Revise the records below so that every occurrence of "computer-use agent" reads "screen-control agent", keeping every other character as it is.

(begin)

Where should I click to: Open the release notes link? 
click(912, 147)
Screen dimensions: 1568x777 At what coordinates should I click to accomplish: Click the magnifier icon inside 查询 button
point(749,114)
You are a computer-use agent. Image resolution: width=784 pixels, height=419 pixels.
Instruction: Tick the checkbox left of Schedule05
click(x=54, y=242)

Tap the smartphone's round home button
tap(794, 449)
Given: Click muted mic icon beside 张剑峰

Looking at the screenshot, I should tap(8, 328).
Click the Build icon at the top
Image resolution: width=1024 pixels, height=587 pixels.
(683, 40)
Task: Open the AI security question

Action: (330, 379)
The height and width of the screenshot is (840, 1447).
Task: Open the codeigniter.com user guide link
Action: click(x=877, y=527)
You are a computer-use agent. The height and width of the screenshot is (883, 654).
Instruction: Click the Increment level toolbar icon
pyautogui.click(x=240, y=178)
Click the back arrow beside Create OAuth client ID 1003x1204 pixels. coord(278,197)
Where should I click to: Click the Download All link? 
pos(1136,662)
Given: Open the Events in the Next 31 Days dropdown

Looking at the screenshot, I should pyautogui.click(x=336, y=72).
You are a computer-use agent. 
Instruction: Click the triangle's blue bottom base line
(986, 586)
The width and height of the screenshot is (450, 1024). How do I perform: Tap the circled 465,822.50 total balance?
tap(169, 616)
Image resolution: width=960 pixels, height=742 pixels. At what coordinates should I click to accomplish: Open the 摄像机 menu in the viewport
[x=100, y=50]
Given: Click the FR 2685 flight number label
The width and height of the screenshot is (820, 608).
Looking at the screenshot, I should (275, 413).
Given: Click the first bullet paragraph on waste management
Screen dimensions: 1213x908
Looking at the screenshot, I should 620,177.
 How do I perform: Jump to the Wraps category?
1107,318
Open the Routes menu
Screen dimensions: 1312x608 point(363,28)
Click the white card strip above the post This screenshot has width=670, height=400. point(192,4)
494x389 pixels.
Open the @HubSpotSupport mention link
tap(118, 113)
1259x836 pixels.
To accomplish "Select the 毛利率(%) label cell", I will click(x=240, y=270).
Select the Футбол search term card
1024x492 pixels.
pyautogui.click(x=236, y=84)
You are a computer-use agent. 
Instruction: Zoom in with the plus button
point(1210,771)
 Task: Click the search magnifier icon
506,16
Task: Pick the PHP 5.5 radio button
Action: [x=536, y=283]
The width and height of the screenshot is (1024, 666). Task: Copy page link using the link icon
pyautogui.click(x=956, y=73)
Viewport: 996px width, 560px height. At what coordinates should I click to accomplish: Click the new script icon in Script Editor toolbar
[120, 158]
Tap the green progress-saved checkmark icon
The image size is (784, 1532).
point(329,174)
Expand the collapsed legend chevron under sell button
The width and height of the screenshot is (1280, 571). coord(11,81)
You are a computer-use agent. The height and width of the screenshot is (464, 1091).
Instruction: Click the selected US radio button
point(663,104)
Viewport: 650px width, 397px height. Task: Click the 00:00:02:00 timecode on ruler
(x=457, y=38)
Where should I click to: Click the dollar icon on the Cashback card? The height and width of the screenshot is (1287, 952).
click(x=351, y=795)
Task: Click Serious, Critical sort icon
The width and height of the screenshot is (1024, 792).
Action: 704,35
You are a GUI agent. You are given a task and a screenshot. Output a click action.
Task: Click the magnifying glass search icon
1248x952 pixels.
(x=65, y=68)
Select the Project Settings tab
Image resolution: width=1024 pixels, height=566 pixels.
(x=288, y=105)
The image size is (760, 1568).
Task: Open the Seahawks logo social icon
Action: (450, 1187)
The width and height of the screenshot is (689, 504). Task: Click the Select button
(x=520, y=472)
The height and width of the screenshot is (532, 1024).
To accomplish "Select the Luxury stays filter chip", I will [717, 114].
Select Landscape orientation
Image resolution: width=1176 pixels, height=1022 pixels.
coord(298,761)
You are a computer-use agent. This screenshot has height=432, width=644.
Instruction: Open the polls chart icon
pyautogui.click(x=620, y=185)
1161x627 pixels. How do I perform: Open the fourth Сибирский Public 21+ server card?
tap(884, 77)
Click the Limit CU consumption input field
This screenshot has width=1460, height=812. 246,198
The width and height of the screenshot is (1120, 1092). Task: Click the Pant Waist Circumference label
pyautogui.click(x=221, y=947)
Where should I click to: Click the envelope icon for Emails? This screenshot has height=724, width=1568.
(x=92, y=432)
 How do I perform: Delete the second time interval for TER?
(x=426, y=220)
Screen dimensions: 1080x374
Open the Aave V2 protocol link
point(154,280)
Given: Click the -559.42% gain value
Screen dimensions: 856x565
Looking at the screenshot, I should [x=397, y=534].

(end)

Reply to the task:
Where should I click to: Open the release notes link? 
click(912, 147)
Screen dimensions: 1568x777 At what coordinates should I click to accomplish: Click the magnifier icon inside 查询 button
point(749,114)
You are a screen-control agent. Image resolution: width=784 pixels, height=419 pixels.
Instruction: Tick the checkbox left of Schedule05
click(x=54, y=242)

Tap the smartphone's round home button
tap(794, 449)
Given: Click muted mic icon beside 张剑峰

Looking at the screenshot, I should tap(8, 328).
Click the Build icon at the top
Image resolution: width=1024 pixels, height=587 pixels.
(683, 40)
Task: Open the AI security question

Action: (330, 379)
The height and width of the screenshot is (840, 1447).
Task: Open the codeigniter.com user guide link
Action: click(x=877, y=527)
You are a screen-control agent. The height and width of the screenshot is (883, 654).
Instruction: Click the Increment level toolbar icon
pyautogui.click(x=240, y=178)
Click the back arrow beside Create OAuth client ID 1003x1204 pixels. coord(278,197)
Where should I click to: Click the Download All link? 
pos(1136,662)
Given: Open the Events in the Next 31 Days dropdown

Looking at the screenshot, I should pyautogui.click(x=336, y=72).
You are a screen-control agent. 
Instruction: Click the triangle's blue bottom base line
(986, 586)
The width and height of the screenshot is (450, 1024). How do I perform: Tap the circled 465,822.50 total balance?
tap(169, 616)
Image resolution: width=960 pixels, height=742 pixels. At what coordinates should I click to accomplish: Open the 摄像机 menu in the viewport
[x=100, y=50]
Given: Click the FR 2685 flight number label
The width and height of the screenshot is (820, 608).
Looking at the screenshot, I should (275, 413).
Given: Click the first bullet paragraph on waste management
Screen dimensions: 1213x908
Looking at the screenshot, I should 620,177.
 How do I perform: Jump to the Wraps category?
1107,318
Open the Routes menu
Screen dimensions: 1312x608 point(363,28)
Click the white card strip above the post This screenshot has width=670, height=400. point(192,4)
494x389 pixels.
Open the @HubSpotSupport mention link
tap(118, 113)
1259x836 pixels.
To accomplish "Select the 毛利率(%) label cell", I will click(x=240, y=270).
Select the Футбол search term card
1024x492 pixels.
pyautogui.click(x=236, y=84)
You are a screen-control agent. 
Instruction: Zoom in with the plus button
point(1210,771)
 Task: Click the search magnifier icon
506,16
Task: Pick the PHP 5.5 radio button
Action: [x=536, y=283]
The width and height of the screenshot is (1024, 666). Task: Copy page link using the link icon
pyautogui.click(x=956, y=73)
Viewport: 996px width, 560px height. At what coordinates should I click to accomplish: Click the new script icon in Script Editor toolbar
[120, 158]
Tap the green progress-saved checkmark icon
The image size is (784, 1532).
point(329,174)
Expand the collapsed legend chevron under sell button
The width and height of the screenshot is (1280, 571). coord(11,81)
You are a screen-control agent. The height and width of the screenshot is (464, 1091).
Instruction: Click the selected US radio button
point(663,104)
Viewport: 650px width, 397px height. Task: Click the 00:00:02:00 timecode on ruler
(x=457, y=38)
Where should I click to: Click the dollar icon on the Cashback card? The height and width of the screenshot is (1287, 952).
click(x=351, y=795)
Task: Click Serious, Critical sort icon
The width and height of the screenshot is (1024, 792).
Action: 704,35
You are a GUI agent. You are given a task and a screenshot. Output a click action.
Task: Click the magnifying glass search icon
1248x952 pixels.
(x=65, y=68)
Select the Project Settings tab
Image resolution: width=1024 pixels, height=566 pixels.
(x=288, y=105)
The image size is (760, 1568).
Task: Open the Seahawks logo social icon
Action: (450, 1187)
The width and height of the screenshot is (689, 504). Task: Click the Select button
(x=520, y=472)
The height and width of the screenshot is (532, 1024).
To accomplish "Select the Luxury stays filter chip", I will [717, 114].
Select Landscape orientation
Image resolution: width=1176 pixels, height=1022 pixels.
coord(298,761)
You are a screen-control agent. This screenshot has height=432, width=644.
Instruction: Open the polls chart icon
pyautogui.click(x=620, y=185)
1161x627 pixels. How do I perform: Open the fourth Сибирский Public 21+ server card?
tap(884, 77)
Click the Limit CU consumption input field
This screenshot has width=1460, height=812. 246,198
The width and height of the screenshot is (1120, 1092). Task: Click the Pant Waist Circumference label
pyautogui.click(x=221, y=947)
Where should I click to: Click the envelope icon for Emails? This screenshot has height=724, width=1568.
(x=92, y=432)
 How do I perform: Delete the second time interval for TER?
(x=426, y=220)
Screen dimensions: 1080x374
Open the Aave V2 protocol link
point(154,280)
Given: Click the -559.42% gain value
Screen dimensions: 856x565
Looking at the screenshot, I should [x=397, y=534].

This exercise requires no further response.